**WORK REQUIRED**
Pick out every line in the data below that holds "width".

**LISTED ENTRIES**

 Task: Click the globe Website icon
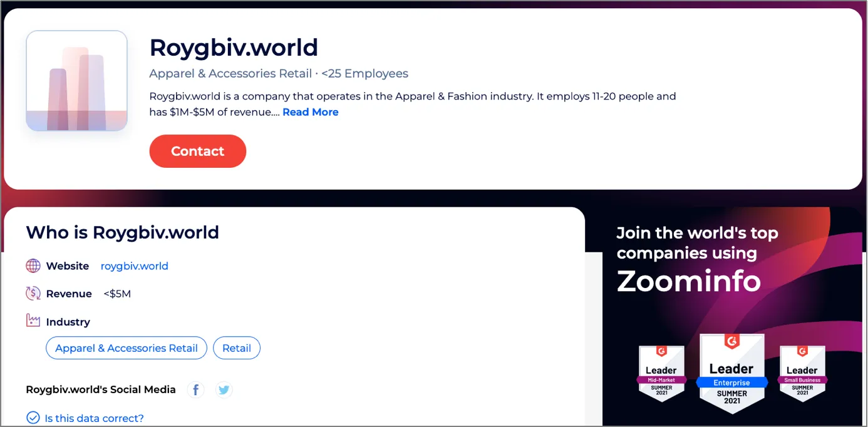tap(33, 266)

==

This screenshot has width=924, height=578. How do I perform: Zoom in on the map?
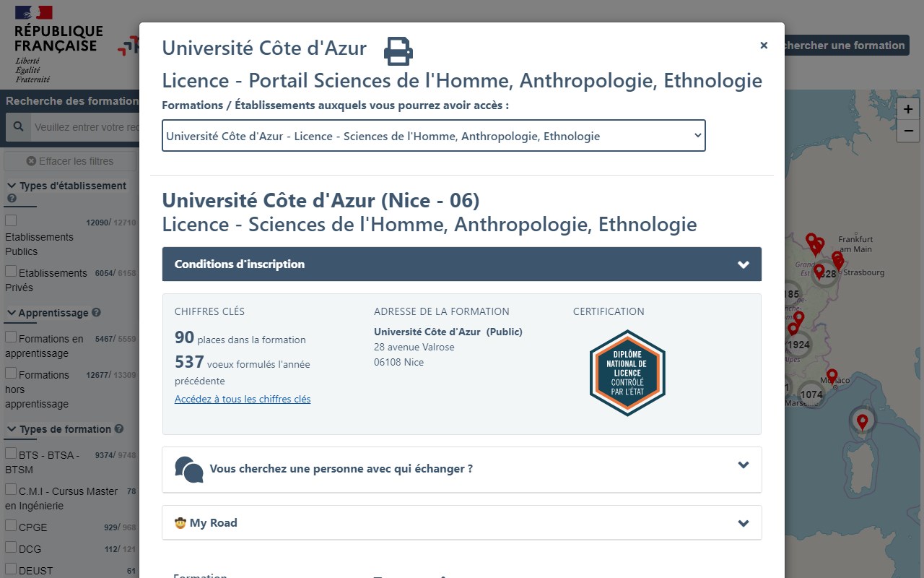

...

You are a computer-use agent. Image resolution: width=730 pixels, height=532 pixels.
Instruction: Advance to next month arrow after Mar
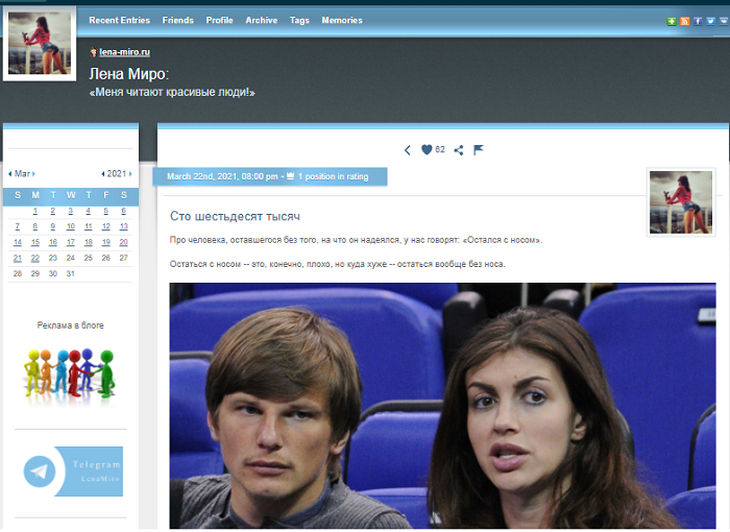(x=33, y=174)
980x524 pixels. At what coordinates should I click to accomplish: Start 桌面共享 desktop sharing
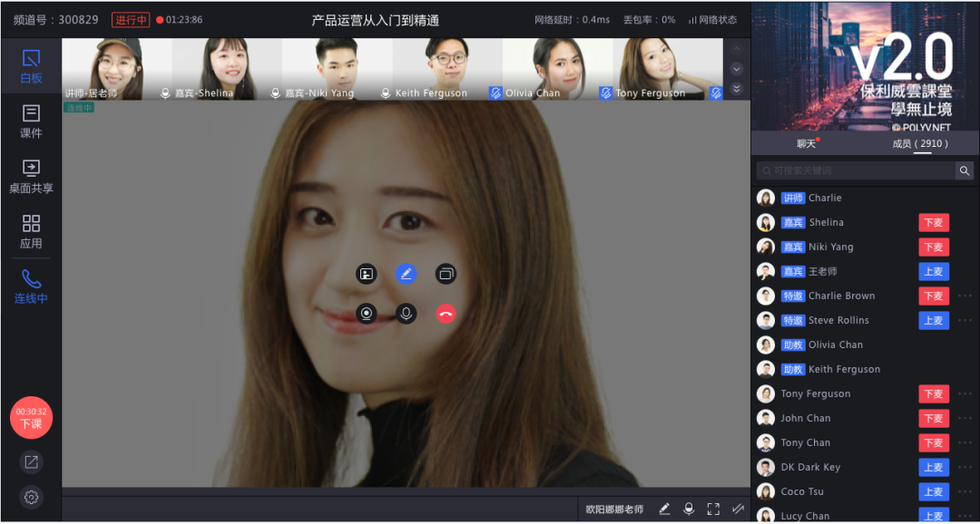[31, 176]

**EXERCISE OUTPUT**
This screenshot has width=924, height=578. How do I perform: Zoom in on the map?
You are a computer-use agent. Image resolution: width=730 pixels, height=532 pixels.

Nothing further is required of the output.